11.  Milwaukee is a good example of the first of these circumstances, Boston the second, and Renton (Seattle metropolitan area) the third.

12.  Testing of abilities includes vocabulary, reading, spelling, language, math, and problem solving. The COPSystem is used to test interests, abilities and work values. Wonderlic tests are also used. Career exploration assessment covers assets and barriers, testing results, program opportunities, labor market opportunities, occupational videos, career counseling and setting employment goals.

13.  On a more positive note, the Kenosha County Job Center is located reasonably near to the center of town on a busy arterial, and as we were told by clients, the bus drivers frequently direct job seekers to the Center. However, even in this location, clients complained that the community college was not easily accessible.

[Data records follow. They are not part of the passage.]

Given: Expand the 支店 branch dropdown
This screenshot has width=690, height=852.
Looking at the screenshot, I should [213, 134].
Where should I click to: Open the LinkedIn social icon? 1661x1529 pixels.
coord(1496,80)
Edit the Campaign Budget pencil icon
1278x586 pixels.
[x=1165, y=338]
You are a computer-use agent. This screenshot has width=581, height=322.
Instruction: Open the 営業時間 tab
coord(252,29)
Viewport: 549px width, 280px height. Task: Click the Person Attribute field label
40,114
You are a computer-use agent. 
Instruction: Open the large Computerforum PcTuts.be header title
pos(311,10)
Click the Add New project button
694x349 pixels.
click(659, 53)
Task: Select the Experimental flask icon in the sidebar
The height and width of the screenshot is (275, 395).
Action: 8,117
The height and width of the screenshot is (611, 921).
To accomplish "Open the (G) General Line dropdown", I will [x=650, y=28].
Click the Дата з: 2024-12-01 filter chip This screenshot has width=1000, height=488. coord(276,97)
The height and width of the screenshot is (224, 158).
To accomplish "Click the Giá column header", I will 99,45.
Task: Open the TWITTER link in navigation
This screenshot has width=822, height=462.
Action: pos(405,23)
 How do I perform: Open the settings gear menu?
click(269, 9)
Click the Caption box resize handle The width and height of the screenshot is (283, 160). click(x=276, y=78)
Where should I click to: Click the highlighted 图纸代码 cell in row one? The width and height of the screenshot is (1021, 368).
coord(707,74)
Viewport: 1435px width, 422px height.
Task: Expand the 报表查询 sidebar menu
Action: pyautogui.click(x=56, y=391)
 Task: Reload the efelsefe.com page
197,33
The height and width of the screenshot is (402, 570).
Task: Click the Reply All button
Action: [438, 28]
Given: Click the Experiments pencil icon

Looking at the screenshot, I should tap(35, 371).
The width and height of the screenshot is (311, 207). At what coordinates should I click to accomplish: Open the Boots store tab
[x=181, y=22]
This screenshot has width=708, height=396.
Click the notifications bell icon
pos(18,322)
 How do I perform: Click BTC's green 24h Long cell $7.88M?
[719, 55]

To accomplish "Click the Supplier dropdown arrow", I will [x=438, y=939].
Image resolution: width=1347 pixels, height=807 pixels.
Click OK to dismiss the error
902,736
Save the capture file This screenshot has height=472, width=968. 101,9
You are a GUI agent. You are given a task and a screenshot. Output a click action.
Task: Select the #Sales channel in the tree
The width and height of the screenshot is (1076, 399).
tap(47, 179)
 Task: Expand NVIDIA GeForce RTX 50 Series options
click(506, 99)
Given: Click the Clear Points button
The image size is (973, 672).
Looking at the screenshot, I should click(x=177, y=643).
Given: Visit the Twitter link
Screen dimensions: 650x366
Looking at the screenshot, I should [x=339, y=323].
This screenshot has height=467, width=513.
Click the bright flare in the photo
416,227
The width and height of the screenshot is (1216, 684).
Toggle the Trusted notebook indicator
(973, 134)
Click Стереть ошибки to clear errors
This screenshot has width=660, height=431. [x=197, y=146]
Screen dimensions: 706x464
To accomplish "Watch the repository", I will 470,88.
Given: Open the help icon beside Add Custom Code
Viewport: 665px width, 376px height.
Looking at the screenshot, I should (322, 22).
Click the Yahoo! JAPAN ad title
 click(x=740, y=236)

14.  The "inverted pyramid model" of service delivery refers to the use of technology to provide self-service assistance to the broadest possible set of clients when they first contact or enter the agency, reserving more individualized (and labor intensive) services for those who demonstrate a higher need for more intensive services. This model is often contrasted with the traditional "gatekeeper" model of service delivery, where all clients must first be assessed and then assigned to the right combination of services. The inverted pyramid assumes that many clients are capable of getting what they want or need on their own, while the gatekeeper model tends to waste valuable time and resources screening the access of these clients to the resources they seek.